Psychoanalysis, Art and the Occult: Cutting Up a New Conversation

Originally published on Metapsychosis.com.





Dr. Vanesa Rawlings Sinclair
, a tall beauty in black with ivory skin and scarlet stained lips, unassumingly graces the worn-in wood floors of The Candid Arts Trust. Artwork which she meticulously curated punctuates the white walls of the industrial studio space where a public art opening is being held to kick off the weekend-long symposium “Psychoanalysis, Art and the Occult.” Dr. Sinclair was up all night carefully arranging the pieces with her co-organizer Carl Abrahmsson—a quiet man humbly observing the scene through the lens of a camera hung so comfortably around his neck it seems to be another limb. In a way, the gallery is an invocation of the cut, an idea developed famously by poets William S. Borroughs and Bryan Gyson, which Dr. Sinclair will address in depth tomorrow alongside Katlyn Foisey, her co-author of a project from which this conference was birthed. Along the gallery’s walls, each artist’s work seems to intervene in the space between those positioned alongside of it, altering the context of the gallery space and framing the podium from which the presenters will speak over these next three days.
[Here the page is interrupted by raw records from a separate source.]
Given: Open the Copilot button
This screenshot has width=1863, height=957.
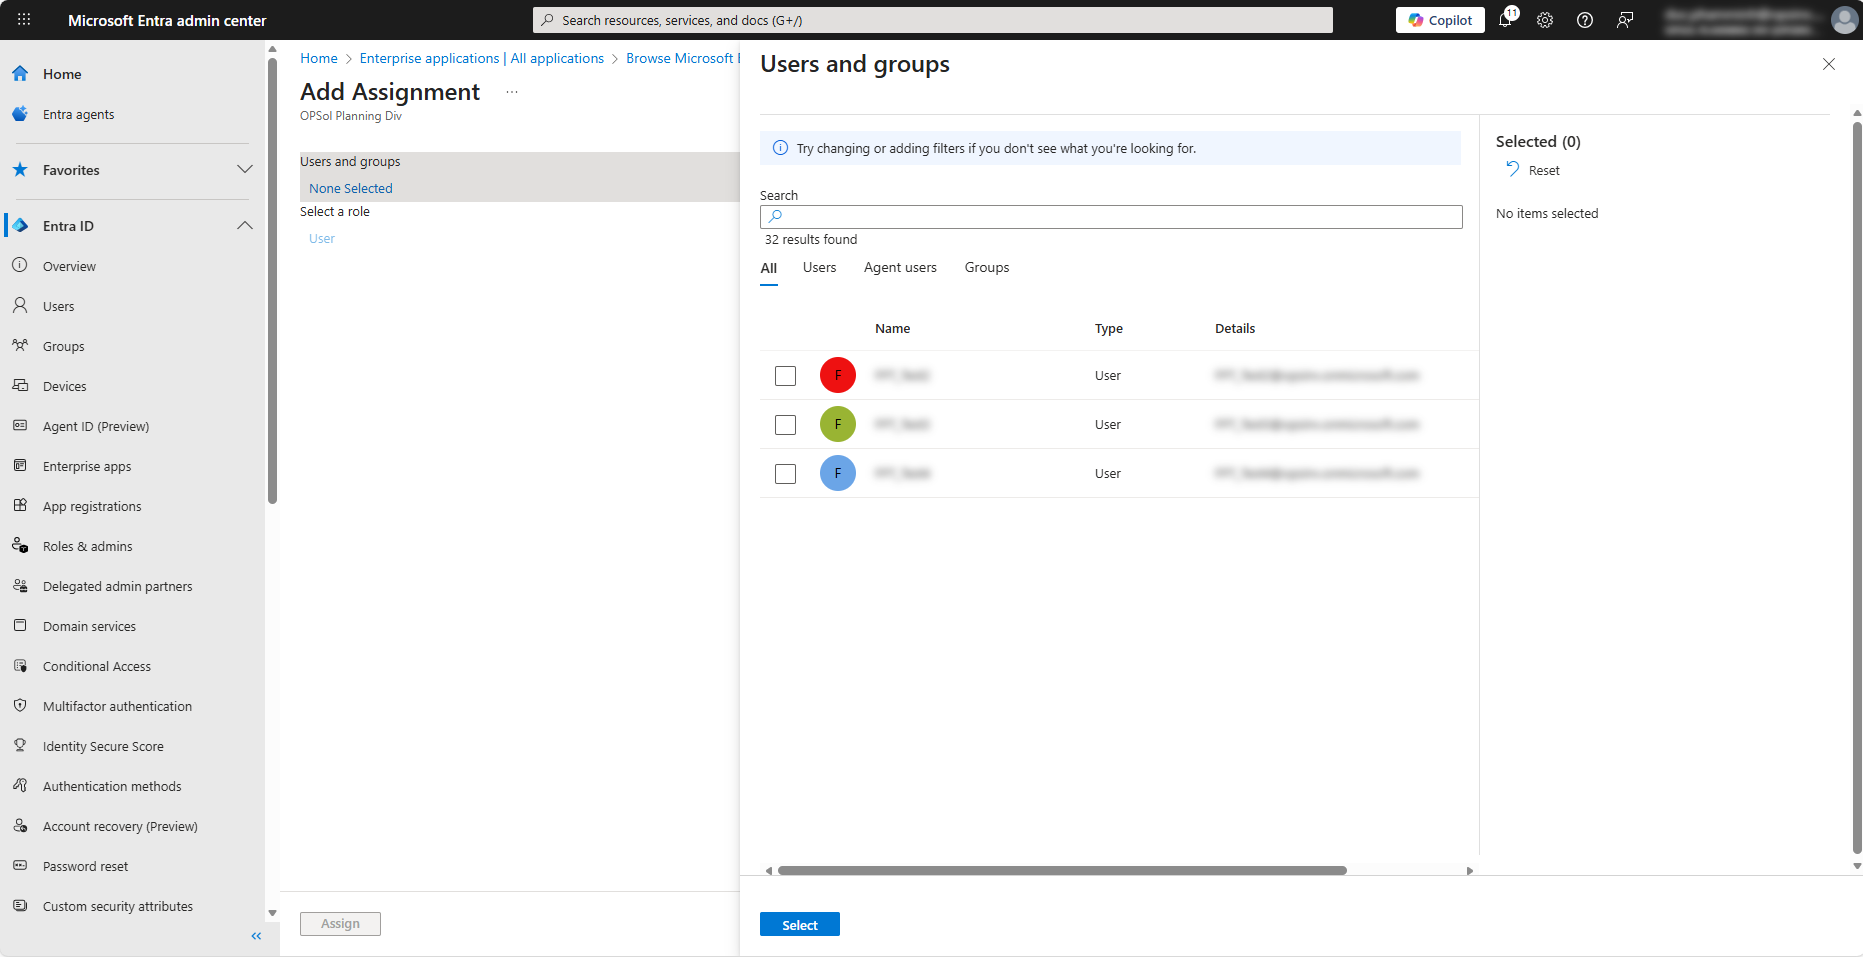Looking at the screenshot, I should coord(1440,20).
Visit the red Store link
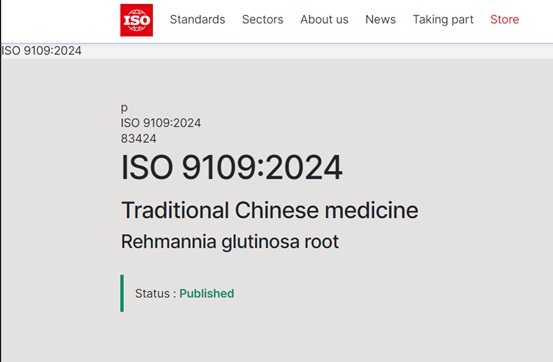553x362 pixels. click(x=505, y=19)
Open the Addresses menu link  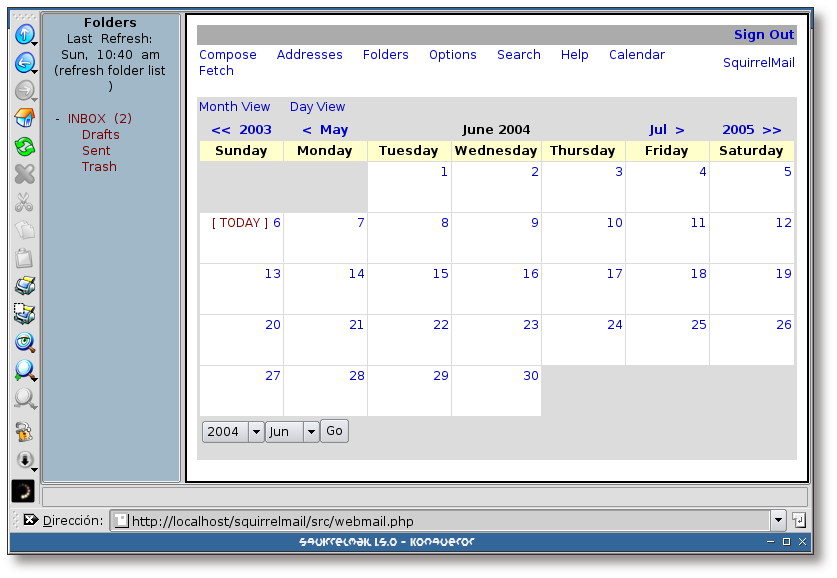(x=310, y=55)
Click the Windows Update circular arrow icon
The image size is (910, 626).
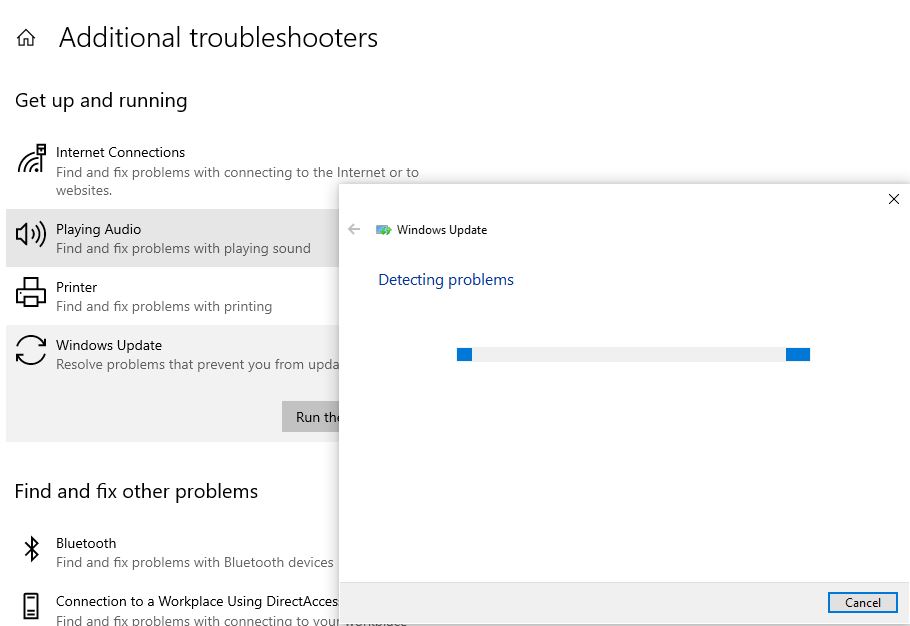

Dr. Sinclair, a psychoanalyst in private practice and founding member of the free association for psychoanalysis Das Unbehagen, together with Carl Abrahmson, a freelance writer and lecturer, organized the symposium to stitch together the ongoing split between psychoanalysis and the occult—two ethical disciplines which raise specific questions and assert possible answers about what it means to be in the world. Hosting this pre-conference gallery opening was a way of lending art as the subject of the discussion as a representation of that which both systems take as its object: the human experience, the human mind.